Eisenhower was a career military officer not a community organizer. And while it is true that Eisenhower did minimize relations with Israel, he did not reduce the U.S. commitment to the existence and survival of Israel. He is on record stating support of the Balfour Recommendation of 1917 after WWII. Ike's parental religious practices are a bit fuzzy (mom was a Jehovah Witness I believe) but he was a committed Presbyterian (hardly a bizarre protestant sect). On the other hand, O's pa was a muslim and Hussein was committed to bigoted Rev. Wright's racist views.
The author isn’t comparing Eisenhower and Obama, he’s comparing the basis of their policy toward the Arab, in Obama’s case the Islamic world. That if we’re compliant, that if we take their side against the interests of our allies, in Eisenhower’s case England, France and Israel, that they’ll love us. The Arab world didn’t gravitate to the west, rather Moscow. Ike and Nixon recognized the error. Obama may be making the same error in judgement. I say may be because he may sincerely support the Islamic side.

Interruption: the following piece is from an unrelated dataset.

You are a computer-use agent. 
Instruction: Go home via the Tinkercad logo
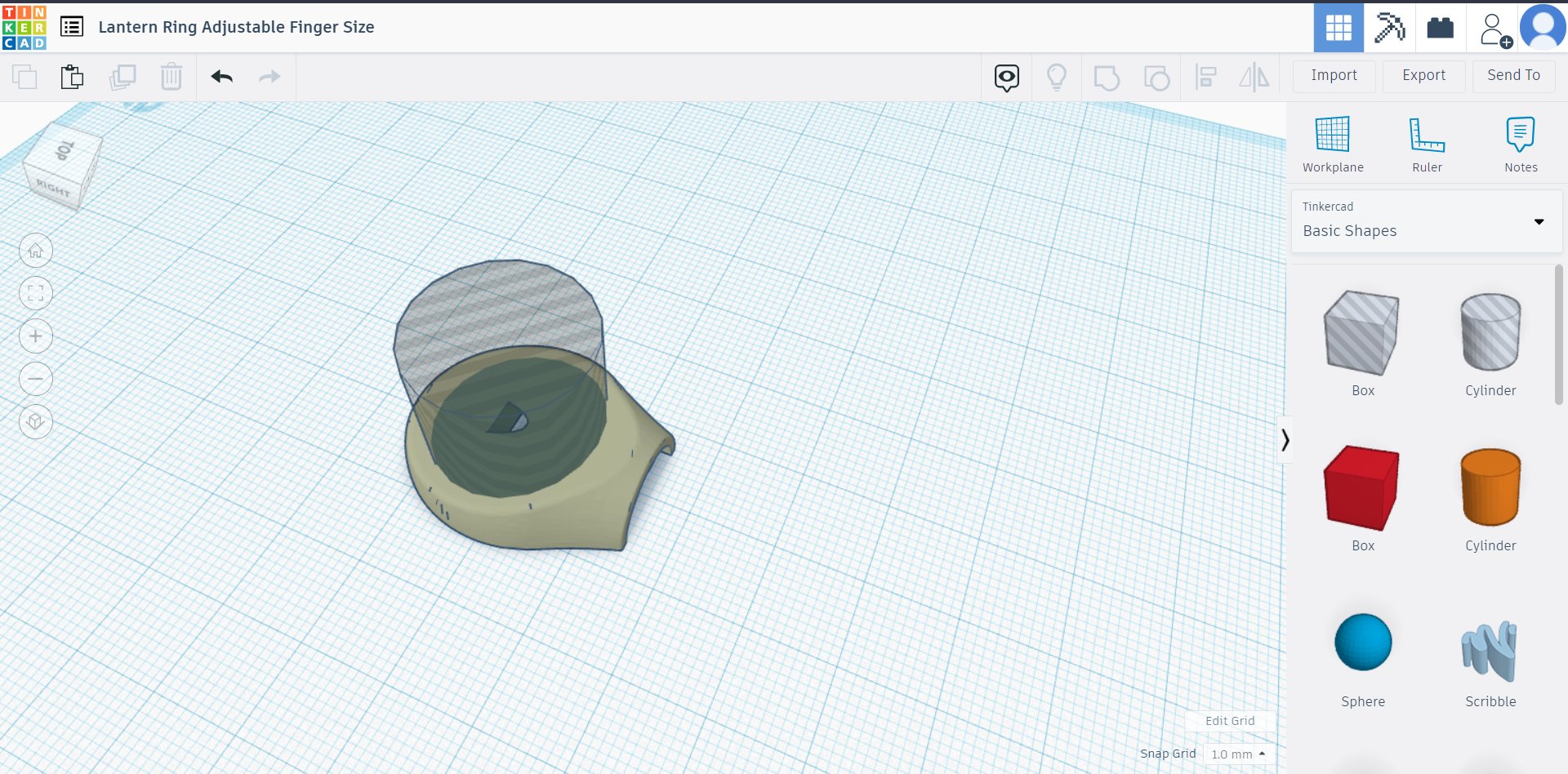(x=23, y=27)
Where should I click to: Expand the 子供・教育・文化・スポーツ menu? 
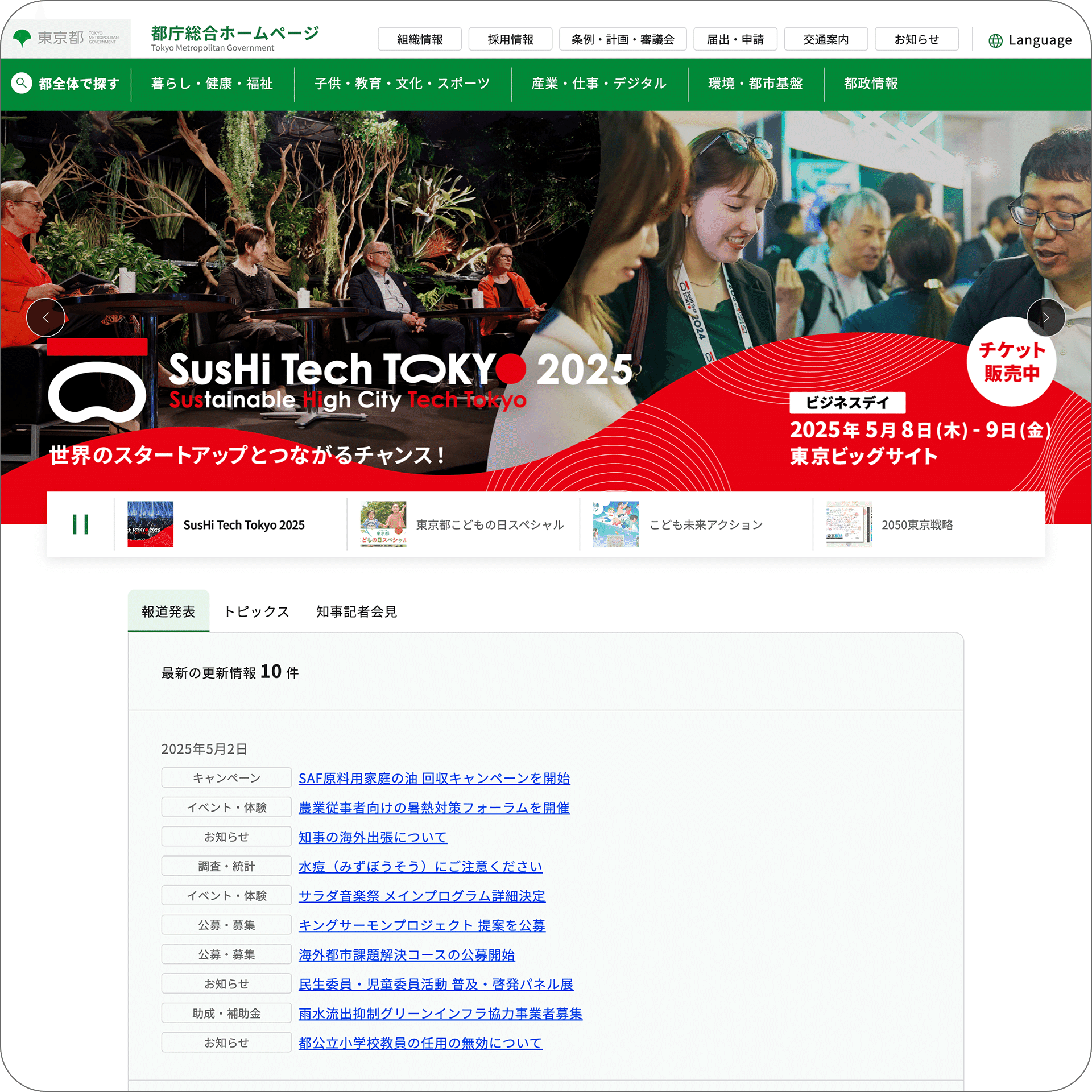tap(402, 84)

Perhaps that’s why this is not a good analogy. The only common ground between the two is their personal popularity. The attempt to draw similarities in their international policy falls flat particularly when you consider that Eisenhower was acting to preserve the United States during a cold war and 0bambi is doing this because...
It was a good article.
I possess 3 pictures of former presidents that are in my den, Lincoln, Grant and Ike. I doubt if the “O” guy will ever be on any of my walls. IKE was a president, not a street hustler. IKE was a “proven” true leader. When Ike died I had tears in my eyes, unlike when Kennedy was killed, where I was more concerned about my leave being canceled.
 Eisenhower was a General of the Army. Obozo was a community organizer
 Eisenhower led the largest, most complex military buildup and invasion in history [OVERLORD]. Obozo gave a speech on D-Day.

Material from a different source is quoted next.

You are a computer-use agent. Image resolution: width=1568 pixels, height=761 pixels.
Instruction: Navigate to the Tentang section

 Eisenohower wrote “Crusade in Europe”, a war memoir. Obozo wfrote two books about a community organizer
 Eisenhower threatened to use nuclear weapons against our North Korean and Red Chinese enemies to gain an Armistice in the Korean War. Obozo is threatening, by silence and cowardice, to allow the use of nuclear weapons [Iran’s] against our ally, Israel.
 Eisenhower faced, and fought, evil. Obozo wants to talk to it.

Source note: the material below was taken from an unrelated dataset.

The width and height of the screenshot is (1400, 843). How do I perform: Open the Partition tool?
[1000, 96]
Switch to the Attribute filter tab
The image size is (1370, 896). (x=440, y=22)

 Eisenhower was a patriot...
Presumably to make the Muslim world love us and win the war on man made disaster makers.
I think the analogy is apt though. Ike's clear objective was to bring the Arab world to our side, much as Obama expects to bring the Muslim world over. And Eisenhower's actions were harsh, demanding that Israel, who took the Sinai after 8 years of constant attacks, which of course continued. And demanding that Britain and France withdraw, imo their retaking of the Suez Canal perfectly justified post-nationalization. Harsh, imo improper, demands made on our allies in hopes of winning the Arab world to the west, and it came to naught.
It was during the Eisenhower administration that Tibet and Cuba came under communist control.
While you are at it, Remember the liberals Eisenhower appointed to the SCOTUS. On the other hand, it was during his administration that great advances were made in civil rights (over the objection of the Democrats).
I think he’s one of the worst presidents we’ve ever had. He wasn’t a real Republican — he was a proto-Colin Powell, military rank and all. And I don’t think I should have to choose between “civil rights” and 50 years of a communist tyranny in Tibet & Cuba.
All the Ike fans need to read The Last 100 Days by J. Toland. Ike helped set up the Cold War and empowered Russia.
thanks for the recommendation — I’ll read it.